Il est certain qu’au moment où la pensée dominante est de nous faire croire qu’il faut travailler plus pour gagner plus, nous autres médecins qui stoppons le travail pour cause de maladie, ramons dans le mauvais sens.
Comme tous les médecins de France, j’ai reçu hier l’exemplaire du nouvel imprimé d’arrêt de travail pour maladie. La case qui change est celle des heures de sorties autorisées. Il est de mon pouvoir d’autoriser des heures de sorties supplémentaires, sachant que tous les malades doivent être chez eux pour subir un contrôle, si l’Assurance maladie le décide.
Dans le même paquet du courrier, il y avait la lettre d’information de la caisse primaire me donnant des instructions diverses et variées, notamment celle de responsabiliser le malade sur le suivi du parcours de soin. Il y a dans les faits un véritable problème, concernant cette notion de responsabilité. La première condition pour qu’un individu soit responsable vis-à-vis d’un système administratif est qu il se sente respecté par ce système. Or il n’y pas plus humiliant que ce contrôle à domicile pour vérifier si vous êtes réellement malade. La venue du contrôleur de l’Assurance maladie, qui n’est pas un médecin, n’a rien de médicale Elle est uniquement un contrôle administratif qui vérifie qu’en étant chez vous, vous êtes bien dans le statut de malade. Comme cela ne veut rien dire du point de vue médical, cette personne faisant intrusion dans la sphère privée du citoyen ouvre les boîtes de médicaments, compte le nombre de comprimés consommés, et vérifie les radios... pour bien montrer qu’en tant que malade, vous devez rendre des comptes à l’Assurance maladie qui verse les indemnités journalières.
Mais ce n’est pas à ce titre que ce contrôle s’effectue, car s’il est normal que la gestion des fonds de l’Assurance maladie soit correctement assurée, il serait également normal que les représentants des assurés sociaux puissent, eux aussi, contrôler cette gestion. Ce n’est plus le cas depuis la réforme de 2004 de M. Douste Blazy. Ce contrôle s’effectue maintenant pour essayer de découvrir qui sont les fraudeurs. Nous sommes confrontés à la montée en puissance d’un fantasme technico-administratif, qui considère que tout bénéficiaire des prestations de l’Assurance maladie est un fraudeur en puissance.
Nous sommes là face à un comportement connu depuis longtemps, qui veut qu’en cas de crise - et celle de l’Assurance maladie est considérable - il faut trouver un bouc émissaire, qui sera forcément le coupable : ici, l’assuré en arrêt maladie. Ce qui évite de regarder en face les autres facteurs de la crise qui sont de la responsabilité première des gestionnaires de l’Assurance maladie : c’est le cas du scandale du Dossier Médical Personnel, qui vient de faire perdre énormément d’argent à cette même Assurance maladie.

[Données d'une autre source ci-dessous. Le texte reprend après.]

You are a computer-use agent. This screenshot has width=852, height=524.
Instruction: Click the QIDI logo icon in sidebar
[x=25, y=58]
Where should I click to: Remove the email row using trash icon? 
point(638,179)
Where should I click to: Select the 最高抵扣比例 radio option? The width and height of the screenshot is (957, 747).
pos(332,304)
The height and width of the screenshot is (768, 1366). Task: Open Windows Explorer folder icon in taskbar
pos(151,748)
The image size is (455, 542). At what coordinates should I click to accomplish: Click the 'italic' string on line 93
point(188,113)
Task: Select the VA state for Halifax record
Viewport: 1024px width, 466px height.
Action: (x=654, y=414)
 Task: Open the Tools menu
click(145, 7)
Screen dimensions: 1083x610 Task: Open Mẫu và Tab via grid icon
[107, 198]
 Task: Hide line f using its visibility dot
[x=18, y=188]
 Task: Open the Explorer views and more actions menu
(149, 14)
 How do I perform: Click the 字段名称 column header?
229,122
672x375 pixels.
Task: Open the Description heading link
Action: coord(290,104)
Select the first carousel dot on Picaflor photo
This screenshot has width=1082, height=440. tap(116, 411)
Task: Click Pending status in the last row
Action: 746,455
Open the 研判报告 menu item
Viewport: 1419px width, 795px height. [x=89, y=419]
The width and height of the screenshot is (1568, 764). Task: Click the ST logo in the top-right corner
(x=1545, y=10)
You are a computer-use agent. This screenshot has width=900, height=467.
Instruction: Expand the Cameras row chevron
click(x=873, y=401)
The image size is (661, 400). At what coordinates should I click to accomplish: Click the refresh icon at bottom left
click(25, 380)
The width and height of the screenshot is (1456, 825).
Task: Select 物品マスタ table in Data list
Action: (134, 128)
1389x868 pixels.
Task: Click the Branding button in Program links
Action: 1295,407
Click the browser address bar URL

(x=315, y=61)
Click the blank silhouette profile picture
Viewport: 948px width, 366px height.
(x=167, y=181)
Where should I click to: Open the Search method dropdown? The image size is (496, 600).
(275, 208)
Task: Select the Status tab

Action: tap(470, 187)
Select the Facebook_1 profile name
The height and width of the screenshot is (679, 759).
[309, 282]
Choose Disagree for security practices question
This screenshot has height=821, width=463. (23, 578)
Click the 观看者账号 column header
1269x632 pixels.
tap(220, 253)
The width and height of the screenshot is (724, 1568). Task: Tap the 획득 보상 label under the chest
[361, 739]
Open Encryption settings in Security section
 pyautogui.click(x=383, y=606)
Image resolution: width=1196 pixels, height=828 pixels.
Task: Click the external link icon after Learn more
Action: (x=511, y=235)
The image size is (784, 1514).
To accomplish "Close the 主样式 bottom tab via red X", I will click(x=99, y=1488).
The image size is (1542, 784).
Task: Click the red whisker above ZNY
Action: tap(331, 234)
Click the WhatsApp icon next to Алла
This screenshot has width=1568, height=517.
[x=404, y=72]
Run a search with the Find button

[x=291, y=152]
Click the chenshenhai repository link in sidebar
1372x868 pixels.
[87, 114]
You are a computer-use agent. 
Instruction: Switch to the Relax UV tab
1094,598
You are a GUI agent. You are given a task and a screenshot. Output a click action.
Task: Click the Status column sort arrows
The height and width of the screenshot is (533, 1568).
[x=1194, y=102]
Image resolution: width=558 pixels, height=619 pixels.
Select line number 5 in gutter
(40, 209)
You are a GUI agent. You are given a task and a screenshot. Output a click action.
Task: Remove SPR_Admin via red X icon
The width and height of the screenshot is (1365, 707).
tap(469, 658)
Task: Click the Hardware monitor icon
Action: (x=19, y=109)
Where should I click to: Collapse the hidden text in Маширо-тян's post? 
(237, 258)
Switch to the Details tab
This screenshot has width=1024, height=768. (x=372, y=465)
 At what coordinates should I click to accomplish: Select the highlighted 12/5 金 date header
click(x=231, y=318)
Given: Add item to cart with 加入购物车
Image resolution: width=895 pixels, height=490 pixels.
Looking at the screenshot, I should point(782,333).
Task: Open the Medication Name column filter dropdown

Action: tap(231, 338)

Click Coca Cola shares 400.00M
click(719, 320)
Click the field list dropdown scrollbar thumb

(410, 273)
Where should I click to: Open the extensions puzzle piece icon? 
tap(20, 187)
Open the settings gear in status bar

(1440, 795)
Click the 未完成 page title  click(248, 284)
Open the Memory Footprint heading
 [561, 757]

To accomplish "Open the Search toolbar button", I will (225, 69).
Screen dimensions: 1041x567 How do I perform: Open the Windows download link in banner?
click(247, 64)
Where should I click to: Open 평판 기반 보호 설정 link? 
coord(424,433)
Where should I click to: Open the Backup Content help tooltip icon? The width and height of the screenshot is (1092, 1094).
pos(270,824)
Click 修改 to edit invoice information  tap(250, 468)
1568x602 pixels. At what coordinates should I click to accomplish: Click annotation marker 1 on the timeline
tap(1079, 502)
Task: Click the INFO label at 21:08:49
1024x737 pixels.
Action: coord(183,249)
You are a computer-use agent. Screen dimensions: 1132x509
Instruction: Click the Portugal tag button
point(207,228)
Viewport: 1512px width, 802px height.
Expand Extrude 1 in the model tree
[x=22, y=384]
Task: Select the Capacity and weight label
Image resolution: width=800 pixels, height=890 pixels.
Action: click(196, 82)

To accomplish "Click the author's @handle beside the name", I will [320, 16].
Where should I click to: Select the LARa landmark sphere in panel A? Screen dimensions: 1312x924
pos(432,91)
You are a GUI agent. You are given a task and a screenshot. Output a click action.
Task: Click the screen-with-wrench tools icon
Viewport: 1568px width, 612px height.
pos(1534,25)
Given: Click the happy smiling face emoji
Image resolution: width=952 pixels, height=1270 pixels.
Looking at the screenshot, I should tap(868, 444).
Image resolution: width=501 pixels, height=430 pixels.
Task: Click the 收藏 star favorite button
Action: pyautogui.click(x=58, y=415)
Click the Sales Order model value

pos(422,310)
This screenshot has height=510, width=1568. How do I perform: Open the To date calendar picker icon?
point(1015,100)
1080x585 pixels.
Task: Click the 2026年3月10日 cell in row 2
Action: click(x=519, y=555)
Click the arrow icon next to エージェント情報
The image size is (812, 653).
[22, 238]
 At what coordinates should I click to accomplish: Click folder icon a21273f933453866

Cet archaïsme de comportement, outre qu’il infantilise la personne malade au moment où l’on veut la responsabiliser, pousse les médecins à devenir les complices de cette politique du bouc émissaire. En 2008, l’arrêt maladie n’est plus de même nature qu’il y a 20 ans. Il s’inscrit dans un projet thérapeutique dans lequel il constitue un moment de repos qui permet à la personne malade, soit de rompre avec un processus psychosocial pathogène, soit de récupérer devant un épisode somatique. Il n’est en rien démontré que rester chez soi à la maison pour consommer de la télévision soit thérapeutique ; par contre, il est prouvé que rester dans la vie sociale et participer aux activités de la cité a une valeur thérapeutique.
Alors, il faut cesser cette chasse au fraudeur, sauvegarder sa dignité à la personne malade qui a plus besoin de soutien que de punition.